Sometimes it’s exhausting
I hesitate to write this post when things are actually going pretty well, but feel like I need to if I want to work through some of it…
When I started transitioning I knew it would be hard work. Hard physical work, like the excruciatingly painful and horribly expensive hair removal, and hard emotional work, like changing how I interact with friends and loved ones.
What I didn’t really think about were all the little ways in which it would wear me down.
Things like having people I barely know feel that they then get to make assumptions and judgments about me (not even necessarily negative ones!) because they know I’m trans. Like Jack, whose brother and brother’s wife were both trans, so even though I just met him he felt completely comfortable asking me how long I’ve been on hormones. And, damn me for not thinking ahead, I told him instead of giving a noncommittal answer to indicate it was none of his business. An answer like “trans people go on hormones for the rest of their life” or “none of your bloody business, person-I-just-met.”

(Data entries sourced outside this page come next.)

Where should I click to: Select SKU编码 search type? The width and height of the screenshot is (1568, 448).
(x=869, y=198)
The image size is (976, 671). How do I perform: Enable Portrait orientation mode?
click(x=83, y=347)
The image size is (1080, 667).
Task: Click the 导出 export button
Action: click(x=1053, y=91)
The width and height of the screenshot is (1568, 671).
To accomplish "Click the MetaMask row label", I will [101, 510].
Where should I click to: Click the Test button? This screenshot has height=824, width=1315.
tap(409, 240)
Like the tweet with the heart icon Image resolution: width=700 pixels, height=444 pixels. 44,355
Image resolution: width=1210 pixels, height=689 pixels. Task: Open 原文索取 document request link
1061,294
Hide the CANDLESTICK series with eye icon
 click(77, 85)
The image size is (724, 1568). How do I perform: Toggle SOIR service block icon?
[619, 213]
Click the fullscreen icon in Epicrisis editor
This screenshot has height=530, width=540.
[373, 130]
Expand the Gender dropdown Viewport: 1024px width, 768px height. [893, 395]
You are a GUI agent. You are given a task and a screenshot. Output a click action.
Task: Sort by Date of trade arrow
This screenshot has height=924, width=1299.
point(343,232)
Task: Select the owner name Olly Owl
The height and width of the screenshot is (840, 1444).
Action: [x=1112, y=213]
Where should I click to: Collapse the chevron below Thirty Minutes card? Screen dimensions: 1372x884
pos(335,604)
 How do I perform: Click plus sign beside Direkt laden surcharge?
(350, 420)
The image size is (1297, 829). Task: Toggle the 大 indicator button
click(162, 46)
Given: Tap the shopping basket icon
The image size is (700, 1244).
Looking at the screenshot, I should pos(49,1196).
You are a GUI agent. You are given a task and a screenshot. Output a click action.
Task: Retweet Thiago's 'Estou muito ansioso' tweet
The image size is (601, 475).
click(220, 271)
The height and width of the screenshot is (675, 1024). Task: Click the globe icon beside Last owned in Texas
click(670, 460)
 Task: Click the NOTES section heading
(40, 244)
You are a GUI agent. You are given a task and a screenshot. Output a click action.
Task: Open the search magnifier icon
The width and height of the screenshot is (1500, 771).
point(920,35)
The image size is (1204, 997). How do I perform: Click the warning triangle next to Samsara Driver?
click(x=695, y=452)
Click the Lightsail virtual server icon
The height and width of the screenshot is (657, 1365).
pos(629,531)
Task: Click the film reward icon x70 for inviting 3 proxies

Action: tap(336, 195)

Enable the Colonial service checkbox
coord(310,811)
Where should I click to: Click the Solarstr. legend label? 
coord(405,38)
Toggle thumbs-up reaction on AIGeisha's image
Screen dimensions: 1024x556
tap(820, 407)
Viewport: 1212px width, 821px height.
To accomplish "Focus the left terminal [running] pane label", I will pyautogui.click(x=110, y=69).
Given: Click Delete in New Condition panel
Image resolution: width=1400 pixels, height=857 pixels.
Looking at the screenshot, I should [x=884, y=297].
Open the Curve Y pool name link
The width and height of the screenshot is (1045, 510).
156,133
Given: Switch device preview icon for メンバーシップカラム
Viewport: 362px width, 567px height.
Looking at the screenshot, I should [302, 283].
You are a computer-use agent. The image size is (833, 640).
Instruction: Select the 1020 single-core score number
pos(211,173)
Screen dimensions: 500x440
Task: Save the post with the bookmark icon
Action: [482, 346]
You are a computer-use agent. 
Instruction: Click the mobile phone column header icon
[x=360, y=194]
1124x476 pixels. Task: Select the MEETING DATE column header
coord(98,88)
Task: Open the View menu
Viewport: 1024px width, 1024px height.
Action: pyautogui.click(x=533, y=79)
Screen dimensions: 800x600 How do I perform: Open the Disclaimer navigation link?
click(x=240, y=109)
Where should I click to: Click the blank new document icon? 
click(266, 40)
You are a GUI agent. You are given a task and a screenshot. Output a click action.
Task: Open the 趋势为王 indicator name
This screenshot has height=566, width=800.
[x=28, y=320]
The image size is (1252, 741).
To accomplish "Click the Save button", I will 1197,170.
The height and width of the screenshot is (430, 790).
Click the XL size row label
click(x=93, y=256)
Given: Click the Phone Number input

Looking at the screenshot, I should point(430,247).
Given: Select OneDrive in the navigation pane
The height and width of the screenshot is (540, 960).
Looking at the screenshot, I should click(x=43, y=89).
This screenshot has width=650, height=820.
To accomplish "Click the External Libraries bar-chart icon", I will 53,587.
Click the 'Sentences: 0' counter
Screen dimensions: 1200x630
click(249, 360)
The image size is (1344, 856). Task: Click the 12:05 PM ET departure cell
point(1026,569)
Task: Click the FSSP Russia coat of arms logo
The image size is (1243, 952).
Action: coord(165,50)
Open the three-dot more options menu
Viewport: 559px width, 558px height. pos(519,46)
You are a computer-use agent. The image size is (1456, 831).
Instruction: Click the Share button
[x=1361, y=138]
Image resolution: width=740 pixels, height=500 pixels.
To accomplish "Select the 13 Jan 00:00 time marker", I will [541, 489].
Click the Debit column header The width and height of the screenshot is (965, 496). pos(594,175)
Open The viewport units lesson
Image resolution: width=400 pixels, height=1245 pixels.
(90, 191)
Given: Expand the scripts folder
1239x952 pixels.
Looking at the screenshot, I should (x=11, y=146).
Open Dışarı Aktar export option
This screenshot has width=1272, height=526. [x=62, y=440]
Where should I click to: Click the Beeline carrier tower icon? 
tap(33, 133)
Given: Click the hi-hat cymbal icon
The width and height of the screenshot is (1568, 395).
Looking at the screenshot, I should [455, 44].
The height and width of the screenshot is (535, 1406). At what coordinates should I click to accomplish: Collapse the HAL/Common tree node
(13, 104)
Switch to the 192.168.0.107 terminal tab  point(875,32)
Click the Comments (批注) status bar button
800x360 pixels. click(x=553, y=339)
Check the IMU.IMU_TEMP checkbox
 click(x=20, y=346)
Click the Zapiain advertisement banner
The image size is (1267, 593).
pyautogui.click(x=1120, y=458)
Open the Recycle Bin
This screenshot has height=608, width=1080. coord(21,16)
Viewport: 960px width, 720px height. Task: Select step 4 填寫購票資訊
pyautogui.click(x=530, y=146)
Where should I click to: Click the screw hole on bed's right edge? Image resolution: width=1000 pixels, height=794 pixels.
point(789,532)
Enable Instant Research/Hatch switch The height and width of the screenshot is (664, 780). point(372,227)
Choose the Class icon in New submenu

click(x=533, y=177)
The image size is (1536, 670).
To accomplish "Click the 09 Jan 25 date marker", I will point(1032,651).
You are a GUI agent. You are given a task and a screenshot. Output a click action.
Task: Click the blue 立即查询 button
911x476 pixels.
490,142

Things like the discomfort with names around people I don’t have the energy to explain the transition to. Like Paula, the sister of a friend of my mom’s, who was giving my roommates and I furniture. AR said Paula would be “riding with R” and Paula said, “Who?” And I said (awkwardly) “Oh, it’s a nickname…” Or DK who came in at work one day and asked, “Is R in?” I’m starting to feel bemusedly like I won’t need to tell anyone at work my name, because the front-of-office staff heard it from DK, my boss probably heard it from someone at a show opening when somoene else introduced me as R, etc, etc, etc.
Things like having one of my students at the Workshop ask me why I’m wearing earrings, “because aren’t they for girls?” My circular response of, “Well, I’m wearing them, so it must be OK,” isn’t nearly as good as G’s, “No, silly, earrings are for ears!” Or having a student in the hall over the summer say, “Was he a boy or a girl?” when I went back into the office. Or going down to the classroom space for work to grab something during a class and hearing students say, with gossipy glee, “Was that a boy or a girl?!”
Which isn’t to say that transitioning is all bad (although, still being off hormones, it sometimes feels that way). For example, when I went to Funk, a ridiculously-named club in the city, I went in girl-mode and was waved into the women’s room no-questions asked. Whether or not I was ‘read,’ it was a nice confidence booster. Or I got a kick out of having my boss (who I’m out to) say she “told her [eight-year-old] son about me” and he later said he felt a little uncomfortable around me because it was “weird being around someone changing genders.” (Educated eight year old!)
Well, it’s weird being someone whose changing genders, too!